Rebecca Crown Center

Rebecca Crown Center

Quick Facts

Quick Facts

Date: 1968

Architect: Skidmore, Owings, & Merrill

Named for: Rebecca Crown, wife of Northwestern benefactor Col. Henry Crown

Clock tower, 1970s.

Rebecca Crown Memorial Center was opened in 1968 as Northwestern’s new administrative building. Named in honor of Rebecca Kranz Crown (1899-1943), much of the funding for the building was provided by her husband, Henry Crown, founder of General Dynamics Corporation, and her three sons, Robert (WCAS, 1942), Lester (Tech, 1946) and John (Law, 1955). Henry Crown had long been a Northwestern University Associate and Lester Crown served as a Northwestern Trustee for many years. With operations and planning offices were inefficiently located in various buildings across the campus, the need for a new building to centralize the University’s administrative functions had become increasingly apparent.

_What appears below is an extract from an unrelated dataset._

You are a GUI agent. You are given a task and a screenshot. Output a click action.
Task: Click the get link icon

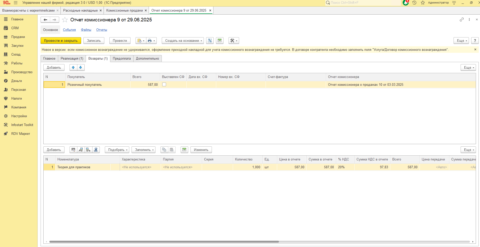462,20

The plans for the new administration center, announced in 1961 plans, required that the University obtain permission from the city of Evanston to close off Orrington Avenue just north of Clark Street and University Place just west of Sheridan Road. This would give the University sufficient land to build a complex of three interconnected buildings, sharing an outdoor plaza. The complex would provide new offices for the President, the Provost, the University’s Business Manager, the Development staff, the Admissions Office, the Registrar, Student Finances, and Central. The building’s executive wing included meeting space for the Board of Trustees and the University Senate, to be named Hardin Hall in honor of former Board of Trustees president John Hardin. Plans also called for a basement level sixty-car parking garage and a 100-foot-tall clock tower.

Walter E. Netsch, Jr. of the architectural firm Skidmore, Owings and Merrill did the final design for the complex. Construction began in March, 1964, after the City vacated the streets and rerouted traffic around the site. The buildings, constructed of reinforced concrete and faced with Indiana limestone, are connected to each other both on the ground level and by second-floor passageways. Completed in July, 1968, at a total cost of three million dollars, the Center was dedicated in December of that year. The dedication included a formal presentation of the building to the University by Lester Crown and its acceptance by University President J. Roscoe Miller.